Items listed in a dataset
----------

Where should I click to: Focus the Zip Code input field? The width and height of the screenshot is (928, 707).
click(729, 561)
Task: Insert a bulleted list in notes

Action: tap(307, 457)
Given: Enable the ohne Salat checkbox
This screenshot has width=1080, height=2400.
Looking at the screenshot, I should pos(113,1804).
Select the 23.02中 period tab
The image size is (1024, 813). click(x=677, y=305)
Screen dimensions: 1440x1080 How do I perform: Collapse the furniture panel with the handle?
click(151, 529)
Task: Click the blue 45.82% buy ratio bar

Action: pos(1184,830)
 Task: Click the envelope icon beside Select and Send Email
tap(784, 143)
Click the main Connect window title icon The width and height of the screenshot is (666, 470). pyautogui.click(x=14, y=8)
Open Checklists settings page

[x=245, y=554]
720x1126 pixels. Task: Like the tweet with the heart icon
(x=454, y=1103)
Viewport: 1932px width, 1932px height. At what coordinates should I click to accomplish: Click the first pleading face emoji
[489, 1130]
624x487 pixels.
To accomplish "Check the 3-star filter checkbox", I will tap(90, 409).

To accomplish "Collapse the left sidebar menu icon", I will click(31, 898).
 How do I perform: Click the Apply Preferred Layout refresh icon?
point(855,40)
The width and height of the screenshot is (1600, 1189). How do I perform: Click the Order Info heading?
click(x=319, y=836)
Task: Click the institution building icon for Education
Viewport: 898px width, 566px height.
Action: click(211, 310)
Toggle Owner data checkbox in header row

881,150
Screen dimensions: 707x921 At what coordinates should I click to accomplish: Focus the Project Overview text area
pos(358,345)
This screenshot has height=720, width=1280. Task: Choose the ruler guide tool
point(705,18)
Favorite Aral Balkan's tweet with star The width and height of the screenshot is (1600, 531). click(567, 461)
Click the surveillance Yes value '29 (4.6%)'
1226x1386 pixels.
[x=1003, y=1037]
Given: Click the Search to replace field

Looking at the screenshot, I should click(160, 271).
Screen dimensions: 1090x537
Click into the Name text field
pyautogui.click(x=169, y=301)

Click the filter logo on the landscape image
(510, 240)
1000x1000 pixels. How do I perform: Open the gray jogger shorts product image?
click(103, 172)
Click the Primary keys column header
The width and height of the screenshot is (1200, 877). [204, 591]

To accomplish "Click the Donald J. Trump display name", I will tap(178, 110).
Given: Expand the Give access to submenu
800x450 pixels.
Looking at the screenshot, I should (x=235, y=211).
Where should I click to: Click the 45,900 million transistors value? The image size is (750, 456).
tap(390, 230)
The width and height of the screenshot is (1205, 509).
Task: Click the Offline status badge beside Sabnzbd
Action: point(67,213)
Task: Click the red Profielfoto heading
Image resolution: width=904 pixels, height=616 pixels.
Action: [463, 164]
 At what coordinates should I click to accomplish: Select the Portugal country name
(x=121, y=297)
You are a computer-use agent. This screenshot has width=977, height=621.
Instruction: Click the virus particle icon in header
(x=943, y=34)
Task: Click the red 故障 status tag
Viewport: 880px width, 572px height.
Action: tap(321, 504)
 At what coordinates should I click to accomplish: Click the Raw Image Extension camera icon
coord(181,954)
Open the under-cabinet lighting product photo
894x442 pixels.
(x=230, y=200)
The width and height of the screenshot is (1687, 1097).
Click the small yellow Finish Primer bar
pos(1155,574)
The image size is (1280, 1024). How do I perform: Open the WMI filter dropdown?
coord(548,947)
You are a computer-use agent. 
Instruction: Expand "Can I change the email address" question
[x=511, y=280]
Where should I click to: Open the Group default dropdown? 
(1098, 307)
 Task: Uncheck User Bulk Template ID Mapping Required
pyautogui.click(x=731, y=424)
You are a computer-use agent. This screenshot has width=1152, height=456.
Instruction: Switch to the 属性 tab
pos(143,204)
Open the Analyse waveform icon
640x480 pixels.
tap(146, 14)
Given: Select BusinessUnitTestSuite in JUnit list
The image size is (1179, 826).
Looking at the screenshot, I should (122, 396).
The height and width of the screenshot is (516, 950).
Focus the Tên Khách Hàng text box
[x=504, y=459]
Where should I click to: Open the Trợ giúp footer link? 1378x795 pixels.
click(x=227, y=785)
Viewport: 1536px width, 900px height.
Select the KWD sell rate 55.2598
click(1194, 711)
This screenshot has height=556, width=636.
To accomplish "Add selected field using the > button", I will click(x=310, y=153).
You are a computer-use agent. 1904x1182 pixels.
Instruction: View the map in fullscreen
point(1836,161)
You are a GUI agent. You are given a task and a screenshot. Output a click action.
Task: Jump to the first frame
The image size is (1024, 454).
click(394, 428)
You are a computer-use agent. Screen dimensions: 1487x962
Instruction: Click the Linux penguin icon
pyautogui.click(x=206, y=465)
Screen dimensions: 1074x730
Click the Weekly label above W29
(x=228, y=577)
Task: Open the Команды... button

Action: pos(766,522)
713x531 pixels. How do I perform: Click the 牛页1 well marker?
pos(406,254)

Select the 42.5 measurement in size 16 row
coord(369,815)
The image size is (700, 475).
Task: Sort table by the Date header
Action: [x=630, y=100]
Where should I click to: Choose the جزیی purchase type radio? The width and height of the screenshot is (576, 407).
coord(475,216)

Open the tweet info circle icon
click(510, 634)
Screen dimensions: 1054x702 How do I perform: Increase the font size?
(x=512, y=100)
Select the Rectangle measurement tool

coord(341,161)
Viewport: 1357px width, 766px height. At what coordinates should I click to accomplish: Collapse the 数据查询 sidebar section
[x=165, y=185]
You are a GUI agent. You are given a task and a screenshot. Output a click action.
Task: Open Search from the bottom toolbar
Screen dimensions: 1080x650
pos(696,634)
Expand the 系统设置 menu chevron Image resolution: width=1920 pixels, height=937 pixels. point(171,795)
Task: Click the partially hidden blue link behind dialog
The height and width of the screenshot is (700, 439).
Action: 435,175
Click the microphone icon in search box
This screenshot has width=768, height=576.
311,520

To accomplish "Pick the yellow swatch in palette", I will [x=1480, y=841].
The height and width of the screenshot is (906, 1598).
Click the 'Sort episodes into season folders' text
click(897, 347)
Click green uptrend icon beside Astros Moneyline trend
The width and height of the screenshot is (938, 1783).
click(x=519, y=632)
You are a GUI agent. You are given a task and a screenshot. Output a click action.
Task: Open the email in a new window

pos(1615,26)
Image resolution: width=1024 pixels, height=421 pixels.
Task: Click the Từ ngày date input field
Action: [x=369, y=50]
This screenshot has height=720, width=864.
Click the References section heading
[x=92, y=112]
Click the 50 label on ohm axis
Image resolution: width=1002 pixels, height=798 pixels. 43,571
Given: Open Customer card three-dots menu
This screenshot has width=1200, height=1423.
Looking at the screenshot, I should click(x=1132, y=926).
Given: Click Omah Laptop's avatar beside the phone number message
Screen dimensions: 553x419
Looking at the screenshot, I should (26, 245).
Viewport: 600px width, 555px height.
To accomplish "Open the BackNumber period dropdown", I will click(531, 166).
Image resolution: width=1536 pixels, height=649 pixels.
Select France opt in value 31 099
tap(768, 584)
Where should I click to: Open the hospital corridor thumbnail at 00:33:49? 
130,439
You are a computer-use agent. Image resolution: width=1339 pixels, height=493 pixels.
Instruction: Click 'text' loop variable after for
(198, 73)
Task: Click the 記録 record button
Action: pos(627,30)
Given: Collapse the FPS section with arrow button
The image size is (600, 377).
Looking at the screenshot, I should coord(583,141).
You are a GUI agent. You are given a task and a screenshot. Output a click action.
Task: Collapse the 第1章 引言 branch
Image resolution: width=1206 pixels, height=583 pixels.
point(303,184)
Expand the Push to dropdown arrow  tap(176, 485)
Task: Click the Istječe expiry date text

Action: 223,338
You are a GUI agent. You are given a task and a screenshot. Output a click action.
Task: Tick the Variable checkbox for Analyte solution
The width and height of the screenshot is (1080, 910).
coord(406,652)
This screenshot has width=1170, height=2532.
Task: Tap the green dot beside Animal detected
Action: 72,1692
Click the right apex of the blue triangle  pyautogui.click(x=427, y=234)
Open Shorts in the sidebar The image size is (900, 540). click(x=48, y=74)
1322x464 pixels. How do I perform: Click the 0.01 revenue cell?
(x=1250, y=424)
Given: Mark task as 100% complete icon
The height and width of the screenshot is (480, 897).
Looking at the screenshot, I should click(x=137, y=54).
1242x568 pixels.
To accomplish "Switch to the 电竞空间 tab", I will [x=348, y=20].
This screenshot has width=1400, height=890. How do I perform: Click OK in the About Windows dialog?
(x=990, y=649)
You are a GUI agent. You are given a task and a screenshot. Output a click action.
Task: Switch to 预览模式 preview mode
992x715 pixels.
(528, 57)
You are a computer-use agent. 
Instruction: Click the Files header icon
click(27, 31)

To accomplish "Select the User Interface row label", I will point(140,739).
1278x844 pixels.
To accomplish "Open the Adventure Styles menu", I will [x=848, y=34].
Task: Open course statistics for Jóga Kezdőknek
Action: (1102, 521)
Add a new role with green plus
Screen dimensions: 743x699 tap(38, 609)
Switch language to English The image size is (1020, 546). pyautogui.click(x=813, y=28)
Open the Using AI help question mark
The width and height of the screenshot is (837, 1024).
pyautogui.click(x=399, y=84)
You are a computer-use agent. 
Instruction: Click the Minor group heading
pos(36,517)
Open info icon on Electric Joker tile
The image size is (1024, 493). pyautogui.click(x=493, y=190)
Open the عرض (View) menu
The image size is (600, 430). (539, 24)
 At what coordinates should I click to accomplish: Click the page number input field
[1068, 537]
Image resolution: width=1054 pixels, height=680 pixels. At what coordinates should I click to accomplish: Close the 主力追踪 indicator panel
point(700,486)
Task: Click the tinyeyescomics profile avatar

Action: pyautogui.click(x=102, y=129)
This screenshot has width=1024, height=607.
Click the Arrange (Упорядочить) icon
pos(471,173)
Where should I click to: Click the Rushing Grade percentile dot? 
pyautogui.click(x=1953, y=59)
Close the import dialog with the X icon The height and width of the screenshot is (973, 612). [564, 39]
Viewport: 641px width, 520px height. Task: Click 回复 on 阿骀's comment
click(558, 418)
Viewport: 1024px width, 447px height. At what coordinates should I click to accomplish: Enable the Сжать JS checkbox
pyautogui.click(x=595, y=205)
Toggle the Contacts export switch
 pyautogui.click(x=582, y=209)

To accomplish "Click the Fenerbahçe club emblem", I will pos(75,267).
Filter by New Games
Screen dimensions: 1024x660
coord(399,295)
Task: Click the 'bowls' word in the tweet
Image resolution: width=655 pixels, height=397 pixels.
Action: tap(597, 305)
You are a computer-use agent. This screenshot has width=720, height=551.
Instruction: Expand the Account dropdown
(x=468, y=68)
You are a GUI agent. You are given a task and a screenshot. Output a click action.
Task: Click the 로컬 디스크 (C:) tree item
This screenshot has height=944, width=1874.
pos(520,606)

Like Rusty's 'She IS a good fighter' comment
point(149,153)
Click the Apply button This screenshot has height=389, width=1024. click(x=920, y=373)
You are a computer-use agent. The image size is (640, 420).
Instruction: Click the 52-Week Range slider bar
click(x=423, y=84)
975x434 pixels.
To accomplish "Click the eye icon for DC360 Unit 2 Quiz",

----------

The required result is an exact repeat of the records above from the line containing "This screenshot has width=1024, height=607." to their final line.

This screenshot has width=1024, height=607.
Click the Arrange (Упорядочить) icon
pos(471,173)
Where should I click to: Click the Rushing Grade percentile dot? 
pyautogui.click(x=1953, y=59)
Close the import dialog with the X icon The height and width of the screenshot is (973, 612). [564, 39]
Viewport: 641px width, 520px height. Task: Click 回复 on 阿骀's comment
click(558, 418)
Viewport: 1024px width, 447px height. At what coordinates should I click to accomplish: Enable the Сжать JS checkbox
pyautogui.click(x=595, y=205)
Toggle the Contacts export switch
 pyautogui.click(x=582, y=209)

To accomplish "Click the Fenerbahçe club emblem", I will pos(75,267).
Filter by New Games
Screen dimensions: 1024x660
coord(399,295)
Task: Click the 'bowls' word in the tweet
Image resolution: width=655 pixels, height=397 pixels.
Action: tap(597, 305)
You are a computer-use agent. This screenshot has width=720, height=551.
Instruction: Expand the Account dropdown
(x=468, y=68)
You are a GUI agent. You are given a task and a screenshot. Output a click action.
Task: Click the 로컬 디스크 (C:) tree item
This screenshot has height=944, width=1874.
pos(520,606)

Like Rusty's 'She IS a good fighter' comment
point(149,153)
Click the Apply button This screenshot has height=389, width=1024. click(x=920, y=373)
You are a computer-use agent. The image size is (640, 420).
Instruction: Click the 52-Week Range slider bar
click(x=423, y=84)
975x434 pixels.
To accomplish "Click the eye icon for DC360 Unit 2 Quiz",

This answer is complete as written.